* _What to produce_: The reply should contain each record below, returned exactly as given.

[[ Source material open ]]

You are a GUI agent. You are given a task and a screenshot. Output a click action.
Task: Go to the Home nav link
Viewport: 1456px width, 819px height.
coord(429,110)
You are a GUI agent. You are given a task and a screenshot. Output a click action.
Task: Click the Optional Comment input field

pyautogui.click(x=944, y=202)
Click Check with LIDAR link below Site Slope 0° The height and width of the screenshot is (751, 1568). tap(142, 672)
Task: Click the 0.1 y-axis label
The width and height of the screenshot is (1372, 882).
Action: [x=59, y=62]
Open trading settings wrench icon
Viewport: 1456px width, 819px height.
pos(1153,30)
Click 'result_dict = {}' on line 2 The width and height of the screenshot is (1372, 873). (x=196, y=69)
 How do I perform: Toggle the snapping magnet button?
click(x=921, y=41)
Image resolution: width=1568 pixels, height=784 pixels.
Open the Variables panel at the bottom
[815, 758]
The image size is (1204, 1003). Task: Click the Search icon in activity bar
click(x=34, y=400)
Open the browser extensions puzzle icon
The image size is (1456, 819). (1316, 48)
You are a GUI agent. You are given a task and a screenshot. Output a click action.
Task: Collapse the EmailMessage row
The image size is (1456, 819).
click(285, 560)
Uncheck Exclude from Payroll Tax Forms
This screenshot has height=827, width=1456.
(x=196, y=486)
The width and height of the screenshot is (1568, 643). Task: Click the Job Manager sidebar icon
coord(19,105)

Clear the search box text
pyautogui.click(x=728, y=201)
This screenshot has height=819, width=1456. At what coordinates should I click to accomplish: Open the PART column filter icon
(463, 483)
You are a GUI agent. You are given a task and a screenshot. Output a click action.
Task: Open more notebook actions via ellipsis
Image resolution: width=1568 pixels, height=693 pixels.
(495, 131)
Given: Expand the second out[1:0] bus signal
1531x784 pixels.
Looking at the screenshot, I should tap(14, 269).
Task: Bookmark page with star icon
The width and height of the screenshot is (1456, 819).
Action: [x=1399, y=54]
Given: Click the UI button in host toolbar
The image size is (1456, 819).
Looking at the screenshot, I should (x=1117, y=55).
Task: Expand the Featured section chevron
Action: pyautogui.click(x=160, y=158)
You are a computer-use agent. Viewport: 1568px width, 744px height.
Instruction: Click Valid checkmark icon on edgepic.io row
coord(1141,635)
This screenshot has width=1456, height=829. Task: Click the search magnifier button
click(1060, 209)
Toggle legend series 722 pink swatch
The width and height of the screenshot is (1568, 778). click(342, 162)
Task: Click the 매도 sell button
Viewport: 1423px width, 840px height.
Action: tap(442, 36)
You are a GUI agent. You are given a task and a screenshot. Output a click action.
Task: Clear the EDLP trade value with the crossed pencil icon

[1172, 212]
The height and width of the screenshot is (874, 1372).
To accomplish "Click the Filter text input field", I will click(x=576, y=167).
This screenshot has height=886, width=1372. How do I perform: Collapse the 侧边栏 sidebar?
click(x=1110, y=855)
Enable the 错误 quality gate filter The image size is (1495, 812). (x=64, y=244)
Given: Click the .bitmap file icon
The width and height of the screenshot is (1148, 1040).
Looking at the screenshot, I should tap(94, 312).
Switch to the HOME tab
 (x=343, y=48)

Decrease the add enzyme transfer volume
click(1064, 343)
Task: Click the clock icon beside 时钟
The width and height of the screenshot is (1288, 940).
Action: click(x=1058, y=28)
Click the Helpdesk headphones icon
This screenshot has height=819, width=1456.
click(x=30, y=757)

[[ Source material closed ]]

* _Response area_:
You are a GUI agent. You are given a task and a screenshot. Output a click action.
Task: Go to the Home nav link
Viewport: 1456px width, 819px height.
coord(429,110)
You are a GUI agent. You are given a task and a screenshot. Output a click action.
Task: Click the Optional Comment input field

pyautogui.click(x=944, y=202)
Click Check with LIDAR link below Site Slope 0° The height and width of the screenshot is (751, 1568). tap(142, 672)
Task: Click the 0.1 y-axis label
The width and height of the screenshot is (1372, 882).
Action: [x=59, y=62]
Open trading settings wrench icon
Viewport: 1456px width, 819px height.
pos(1153,30)
Click 'result_dict = {}' on line 2 The width and height of the screenshot is (1372, 873). (x=196, y=69)
 How do I perform: Toggle the snapping magnet button?
click(x=921, y=41)
Image resolution: width=1568 pixels, height=784 pixels.
Open the Variables panel at the bottom
[815, 758]
The image size is (1204, 1003). Task: Click the Search icon in activity bar
click(x=34, y=400)
Open the browser extensions puzzle icon
The image size is (1456, 819). (1316, 48)
You are a GUI agent. You are given a task and a screenshot. Output a click action.
Task: Collapse the EmailMessage row
The image size is (1456, 819).
click(285, 560)
Uncheck Exclude from Payroll Tax Forms
This screenshot has height=827, width=1456.
(x=196, y=486)
The width and height of the screenshot is (1568, 643). Task: Click the Job Manager sidebar icon
coord(19,105)

Clear the search box text
pyautogui.click(x=728, y=201)
This screenshot has height=819, width=1456. At what coordinates should I click to accomplish: Open the PART column filter icon
(463, 483)
You are a GUI agent. You are given a task and a screenshot. Output a click action.
Task: Open more notebook actions via ellipsis
Image resolution: width=1568 pixels, height=693 pixels.
(495, 131)
Given: Expand the second out[1:0] bus signal
1531x784 pixels.
Looking at the screenshot, I should tap(14, 269).
Task: Bookmark page with star icon
The width and height of the screenshot is (1456, 819).
Action: [x=1399, y=54]
Given: Click the UI button in host toolbar
The image size is (1456, 819).
Looking at the screenshot, I should (x=1117, y=55).
Task: Expand the Featured section chevron
Action: pyautogui.click(x=160, y=158)
You are a computer-use agent. Viewport: 1568px width, 744px height.
Instruction: Click Valid checkmark icon on edgepic.io row
coord(1141,635)
This screenshot has width=1456, height=829. Task: Click the search magnifier button
click(1060, 209)
Toggle legend series 722 pink swatch
The width and height of the screenshot is (1568, 778). click(342, 162)
Task: Click the 매도 sell button
Viewport: 1423px width, 840px height.
Action: tap(442, 36)
You are a GUI agent. You are given a task and a screenshot. Output a click action.
Task: Clear the EDLP trade value with the crossed pencil icon

[1172, 212]
The height and width of the screenshot is (874, 1372).
To accomplish "Click the Filter text input field", I will click(x=576, y=167).
This screenshot has height=886, width=1372. How do I perform: Collapse the 侧边栏 sidebar?
click(x=1110, y=855)
Enable the 错误 quality gate filter The image size is (1495, 812). (x=64, y=244)
Given: Click the .bitmap file icon
The width and height of the screenshot is (1148, 1040).
Looking at the screenshot, I should tap(94, 312).
Switch to the HOME tab
 (x=343, y=48)

Decrease the add enzyme transfer volume
click(1064, 343)
Task: Click the clock icon beside 时钟
The width and height of the screenshot is (1288, 940).
Action: click(x=1058, y=28)
Click the Helpdesk headphones icon
This screenshot has height=819, width=1456.
click(x=30, y=757)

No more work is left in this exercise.